Джейн кивнула. Она понимала, что он имеет в виду. Собственные эмоции она держала в узде, решая судоку.
– И что ты будешь делать теперь? – спросила Джейн.
– Что буду делать?
– Ну да, без гитары?
– Понятия не имею. – Калеб опустил глаза и вздохнул. – Попрошу у кого-нибудь другую, пока не заработаю достаточно денег, чтобы выкупить ее. У вас… у тебя, случайно, не завалялось где-нибудь ненужной? – (Джейн покачала головой.) – Ладно, что-нибудь придумаю. Когда тебе что-то по-настоящему нужно, оно обязательно вскоре подворачивается.
– В самом деле?
– Для меня это так.
– А потом что?
– А потом скоплю денег и уеду.
– В Остин?
– Откуда ты знаешь, что я еду в Остин?
– Ты сам мне вчера это сказал.
– А-а… – протянул он. – Я был немного не в себе.
– Почему именно в Остин? – поинтересовалась она.
– Во-первых, потому, что там нет дождя.
– По мне, одного этого уже достаточно, – улыбнулась Джейн.
– Это еще не все, – добавил он с горящими от возбуждения глазами. – Остин – мировая столица музыки. Там куча исполнителей. Звукозаписывающих компаний. Скаутов, которые ищут новых исполнителей. Студий. И куча работы, так что на жизнь заработать нет никаких проблем, даже если ты и не добьешься известности. Он как Нашвилл, только без всех этих дурацких церемоний награждения и прочей ерунды.
– И почему же ты не отправляешься прямо туда?
– Как? Пешком?
– Не прямо сейчас. Я имею в виду, почему ты не поехал прямо туда до того, как тебя ограбили.
– Ну, я копил деньги. В этом году фестиваль я все равно уже пропустил. Но надеюсь, что доберусь туда до лета. Мне нужно заработать достаточно, чтобы пробиться и завоевать настоящий успех. Никто не будет относиться серьезно к человеку, который играет на улицах за деньги. Так что я собираюсь заработать достаточную сумму здесь, а потом начать с чистого листа в Остине, где меня никто не знает.
Джейн видела, какой надеждой загорелся взгляд Калеба, когда он заговорил об Остине. Боль, которая, казалось, постоянно жила в его глазах, на время исчезла, но немедленно вернулась вновь, едва он закончил свою речь.
– Я могла бы тебе помочь, – сказала она.
– В каком смысле?
– Помочь тебе добраться до Остина. Встать на ноги.
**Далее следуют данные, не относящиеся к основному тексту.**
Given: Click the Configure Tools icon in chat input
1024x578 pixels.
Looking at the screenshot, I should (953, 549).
Калеб перехватил ее взгляд – его глаза горели огнем, который она не привыкла видеть у других людей. Потом он допил свой кофе, снова натянул на голову бейсболку и, поднявшись, принялся убирать со стола.
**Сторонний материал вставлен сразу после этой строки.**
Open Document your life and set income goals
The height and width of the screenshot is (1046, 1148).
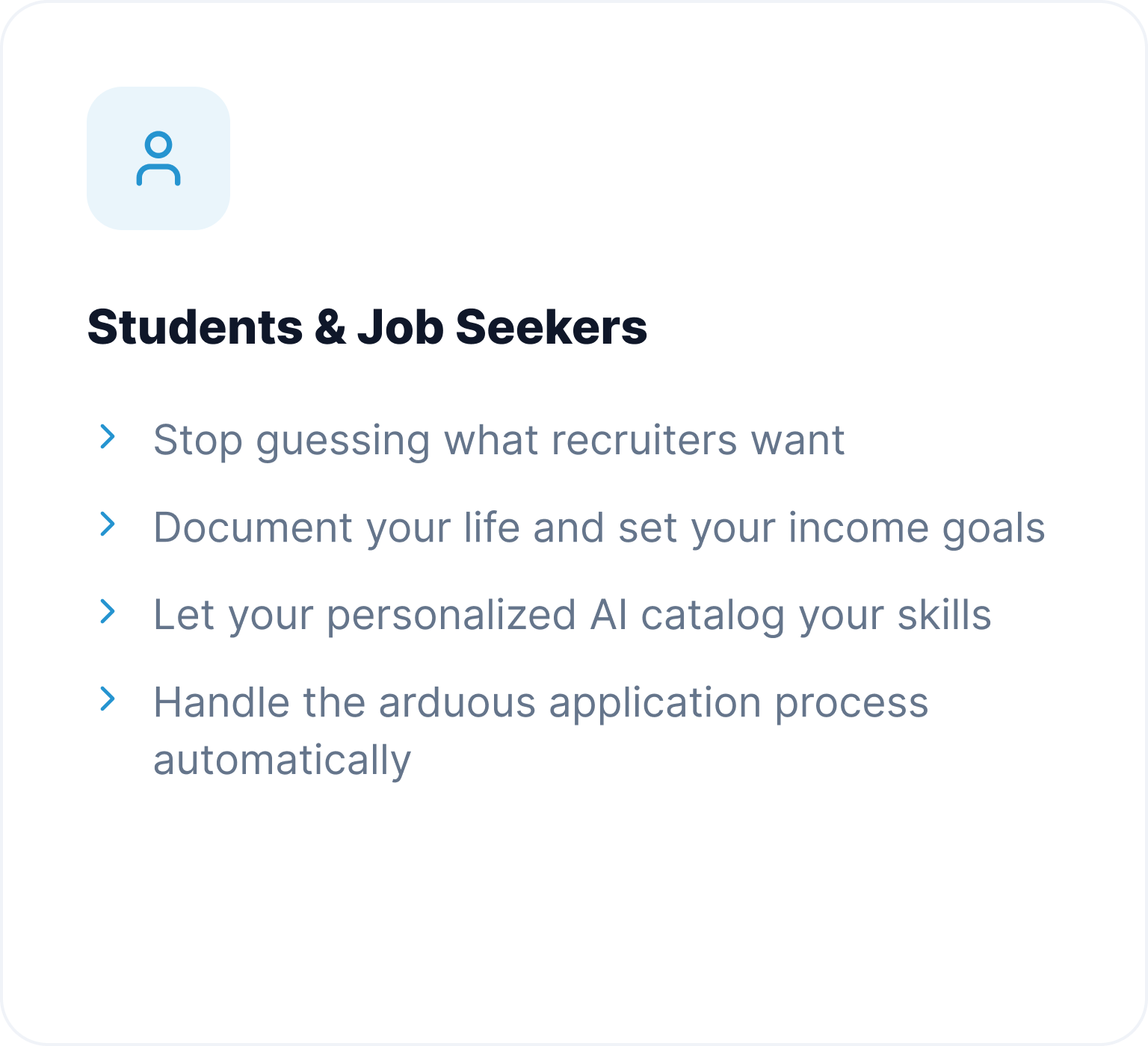[599, 527]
– Спасибо, но нет, спасибо, – ответил Калеб. – Ты и так уже более чем достаточно для меня сделала.
Джейн поднялась и двинулась следом за ним к раковине с тарелками в руках.
– Ты меня даже не выслушаешь? – спросила она.
– Тебе очень хочется кого-нибудь облагодетельствовать? С этим, пожалуйста, не ко мне.
– Помочь кому-то вовсе не значит его облагодетельствовать.
Он забрал у нее тарелки:
– В моих глазах это выглядит именно так.
– Вообще-то, я говорила вовсе не о безвозмездной помощи. Я намеревалась самым что ни на есть корыстным образом запрячь тебя в работу.
– Запрячь меня в работу? Где?
– Здесь.
– И что я должен буду делать?
– Оставь пока в покое посуду, я покажу.
Джейн отвела его в гостиную и, отдернув шторы, за которыми обнаружилось больше окно, продемонстрировала донельзя запущенный задний двор. По участку протекал небольшой ручей, и его берега заросли кустами ежевики, такими густыми, что сторонний наблюдатель нипочем не догадался бы о существовании ручья, если бы не деревянный мостик, проглядывавший сквозь колючую поросль. Остальной участок заполонил буйно разросшийся ракитник и высокий бурьян. Единственным красивым растением был одинокий розовый куст, который сорняки пока еще не успели задушить.